Have you ever heard of Happy Engineering? Well, that’s what we do in ArkusNexus, we have created a work environment focused on inclusion, diversity, freedom and happy engineering that balances personal and professional growth of the software engineers we provide you.
Happy Engineering has led ArkusNexus to be consistently voted “Great Place to Work” and “Best Place to Code” 4 years in a row. We created a metric to measure Happy Engineering called Team’s Moral which evaluates different parameters such as: Work Load, Life-Work Balance, Career’s plan, Team work, just to mention some.
In 2020, the Happy Engineering metric achieved 88% of approval meaning that our relation between our clients and developers are above the average!
Happiness at work has a number of positive effects, such as increased collaboration, higher levels of innovation, and the desire to achieve common goals. So how do you create a happy workplace?
Although it sounds cliché, research shows year after year that the happiness of workers has a direct impact on the bottom line of companies. A team of researchers at the University of Warwick recently found that happy employees are 12% more productive than average, and 22% more productive than their unhappy coworkers.
As Dr. Daniel Sgroi, one of the main teachers participating in the study, explained: The driving force appears to be that happier workers use their time more effectively, increasing the rate at which they can work without sacrificing quality. Now, realizing that creating a happy workplace should be on your "to do list" is not the hard part, but finding the best way to keep your employees happy and productive.
To achieve a happy workplace, employees must be driven by something higher than mere financial benefits. To give meaning to life, it has to be a central part of the company culture. It must represent ways of creating happiness and enriching our professional lives and, to a certain extent, also defining our reason for existing.
When examining possible incentives to improve happiness in the workplace, it is important to consider the root causes of unhappiness.

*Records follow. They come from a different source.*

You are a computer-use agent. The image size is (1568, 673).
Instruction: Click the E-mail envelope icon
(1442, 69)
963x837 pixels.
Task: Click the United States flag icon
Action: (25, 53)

Stress and excessive workload are common causes and side effects of professional life that’s why we measure them for the Happy Engineering metric. According to a recent study, many workers consider wellness initiatives at work a valuable option for reducing stress and burnout, or increasing happiness in the workplace. The effects they produce are also supported by a number of studies.
A study by Harvard University found that every dollar invested in wellness programs translates into $2.73 of reduced costs related to absenteeism. Another meta-analysis of 42 business welfare studies also observed a 25% reduction in sick leave and absenteeism, a 25% reduction in healthcare costs and a 32% reduction in disability and compensation costs from the workers.
Even though the pandemic made a lot of companies take this decision, not all of them see it as a priority. The work-life balance is accompanied by the desire for flexibility. Today, most office workers can work anywhere. Why not release them from the pressure and let them work at home?
It has been observed that work flexibility has a series of positive effects on individuals and companies as a whole: the main improvements refer to higher job satisfaction, productivity and levels of employee retention.
No less than 78% of the employees who work at home believe that with this system they feel happier. On the other hand, a significant proportion of the workforce (34%) would like to have the possibility of working at home and think that this would increase their happiness, but they are denied the privilege.
There is nothing more demotivating for a worker, or for a person in general, than not feeling valued. However, according to an analysis by Gallup, only one in three workers in the United States categorically affirms that they have received recognition or praise for doing a job well in the previous seven days.
In addition, workers who do not feel properly recognized are twice as likely to say that they will leave that job within a year. Praising and acknowledging a job well done provides an employee with a sense of accomplishment and makes them feel valued.
Consequently, how can you ensure that your teams are consistently recognized for putting in effort on the job? Congratulations and recognition can be one of the simplest (and least used) opportunities for supervisors and managers to create a happy workplace. Are you ready to start creating a Happy Engineering Environment?